> _Questions on the material_
1 – List every PSU component named in the impulsivity network excerpt, giving each one's code and label.
2 – Copy the passage from the impulsivity network excerpt that starts at "The BEI for" and ends at "for node BEI.".
3 – Proceed with the impulsivity network excerpt from the point where it stops.

> _Excerpt_
The BEI for each node within the SMA-Impulsivity network is shown in Figure 1B. Nodes I2 “motor impulsivity” (BEI = 0.31), SMA3 “mood modification” (BEI = 0.17), and SMA4 “relapse” (BEI = 0.12) all exhibited high BEI. Among them, I2 “motor impulsivity” was the most important bridge node. The CS coefficient of node BEI was 0.52, indicating that the estimations of node BEI had a good level of stability (see Supplementary Figure 3). Supplementary Figure 4 demonstrates the bootstrapped difference test for node BEI.
The problematic smartphone use-impulsivity network
The PSU-Impulsivity network is shown in Figure 2A. This network featured several important characteristics. First, of the five strongest edges in the network, four were between PSU components, namely the edges between PSU4 “tolerance” and PSU6 “relapse” (weight = 0.47), between PSU1 “salience” and PSU3 “mood modification” (weight = 0.34), between PSU5 “withdrawal” and PSU6 “relapse” (weight = 0.28), and between PSU3 “mood modification” and PSU4 “tolerance” (weight = 0.24); the fifth, strongest edge was between I1 “non-planning impulsivity” and I3 “attentional impulsivity” (weight = 0.66). Second, there were some connections between impulsivity and PSU. I2 “motor impulsivity” had more connections with PSU than I1 “non-planning impulsivity” and I3 “attentional impulsivity.” I2 “motor impulsivity” was positively associated with four PSU components: PSU2 “conflict” (weight = 0.19), PSU4 “tolerance” (weight = 0.04), PSU5 “withdrawal” (weight = 0.1), and PSU6 “relapse” (weight = 0.09). In addition, the edges of I2 “motor impulsivity”-PSU2 “conflict” and I2 “motor impulsivity”-PSU5 “withdrawal” had larger intensity than any other edges between impulsivity and PSU. Third, all edges were positive except the edges between PSU3 “mood modification” and I3 “attentional impulsivity” (weight = −0.07) and between PSU1 “salience” and I3 “attentional impulsivity” (weight = −0.04). All edge weights within the PSU-Impulsivity network can be found in Supplementary Table 2. The bootstrapped 95% confidence interval indicates that the accuracy of edge weights was relatively reliable (see Supplementary Figure 5). Supplementary Figure 6 illustrates the bootstrapped difference test for edge weights.

> _Provided data_
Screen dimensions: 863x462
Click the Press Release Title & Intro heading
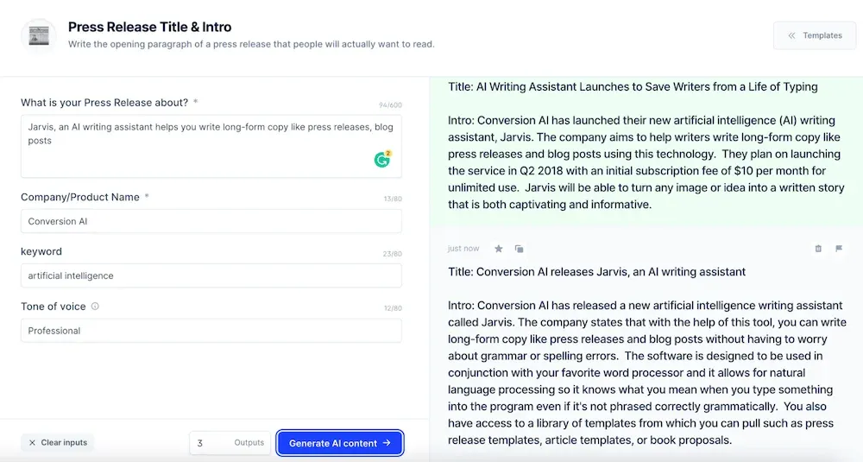click(x=150, y=27)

> _Task-by-task results_
1 –
PSU1 "salience"
PSU2 "conflict"
PSU3 "mood modification"
PSU4 "tolerance"
PSU5 "withdrawal"
PSU6 "relapse"

2 –
The BEI for each node within the SMA-Impulsivity network is shown in Figure 1B. Nodes I2 “motor impulsivity” (BEI = 0.31), SMA3 “mood modification” (BEI = 0.17), and SMA4 “relapse” (BEI = 0.12) all exhibited high BEI. Among them, I2 “motor impulsivity” was the most important bridge node. The CS coefficient of node BEI was 0.52, indicating that the estimations of node BEI had a good level of stability (see Supplementary Figure 3). Supplementary Figure 4 demonstrates the bootstrapped difference test for node BEI.

3 –
The BEI for each node within the PSU-Impulsivity network is shown in Figure 2B. Nodes I2 “motor impulsivity” (BEI = 0.42), PSU2 “conflict” (BEI = 0.22), PSU5 “withdrawal” (BEI = 0.19), and PSU6 “relapse” (BEI = 0.15) all exhibited a high magnitude of BEI. I2 “motor impulsivity” was the most important bridge node among them. The CS coefficient of node BEI was 0.67, indicating that the node bridge centrality estimations were adequately stable (see Supplementary Figure 7). Supplementary Figure 8 shows the bootstrapped difference test for node BEI.
Discussion
Based on network analysis of the relationships between Internet-related addiction and impulsivity, the current study not only revealed the strongest edges within each community, but also showed that the dimensions of impulsivity were correlated with the components of SMA and PSU. Moreover, this study also identified the nodes with high BEI among the SMA-Impulsivity network and PSU-Impulsivity network. To the best of our knowledge, this is the first study to utilize network analysis to investigate the relationships between impulsivity and Internet-related addiction (i.e., SMA and PSU).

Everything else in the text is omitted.